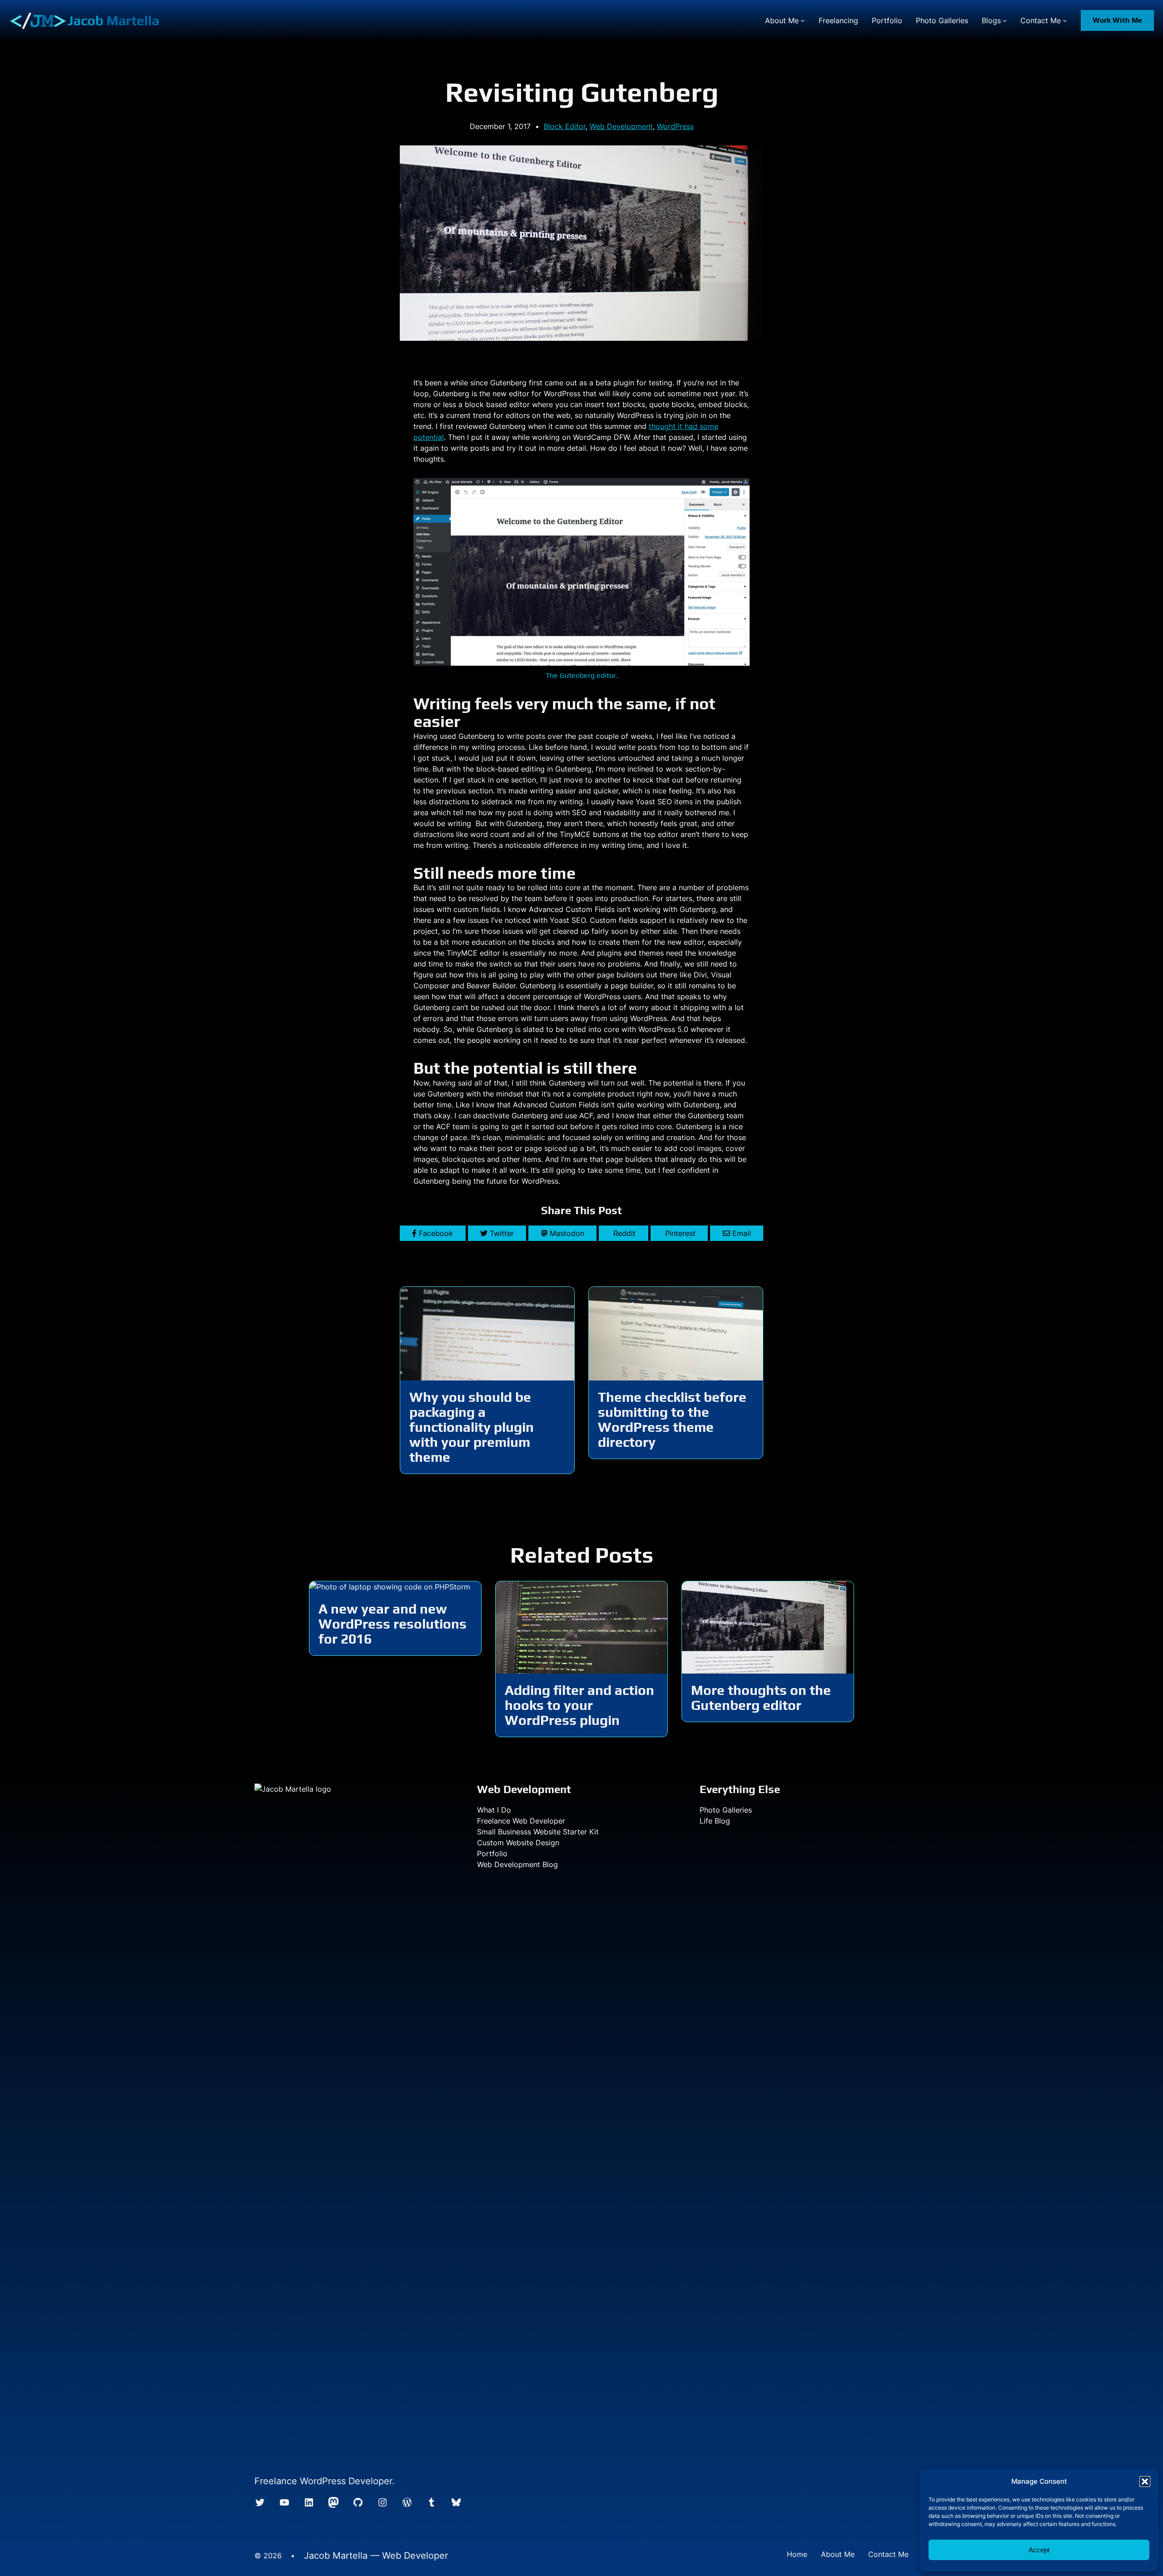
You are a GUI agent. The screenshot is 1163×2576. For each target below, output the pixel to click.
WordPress (675, 126)
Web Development (621, 126)
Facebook (436, 1233)
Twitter (502, 1233)
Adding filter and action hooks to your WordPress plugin (579, 1705)
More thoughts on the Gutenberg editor (761, 1698)
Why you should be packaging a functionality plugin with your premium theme (471, 1427)
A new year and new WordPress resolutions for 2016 (392, 1623)
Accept (1039, 2550)
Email (741, 1233)
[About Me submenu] (802, 20)
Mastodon (567, 1233)
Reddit (624, 1233)
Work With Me (1117, 20)
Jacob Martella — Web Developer (376, 2555)
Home (797, 2554)
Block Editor (565, 126)
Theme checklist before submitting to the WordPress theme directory (672, 1420)
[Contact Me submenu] (1065, 20)
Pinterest (680, 1233)
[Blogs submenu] (1005, 20)
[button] (1144, 2481)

....

_PROMPT:_
Write out the lines above from the one containing "Mastodon (567, 1233)" through the last, exactly as they are.

_RESPONSE:_
Mastodon (567, 1233)
Reddit (624, 1233)
Work With Me (1117, 20)
Jacob Martella — Web Developer (376, 2555)
Home (797, 2554)
Block Editor (565, 126)
Theme checklist before submitting to the WordPress theme directory (672, 1420)
[Contact Me submenu] (1065, 20)
Pinterest (680, 1233)
[Blogs submenu] (1005, 20)
[button] (1144, 2481)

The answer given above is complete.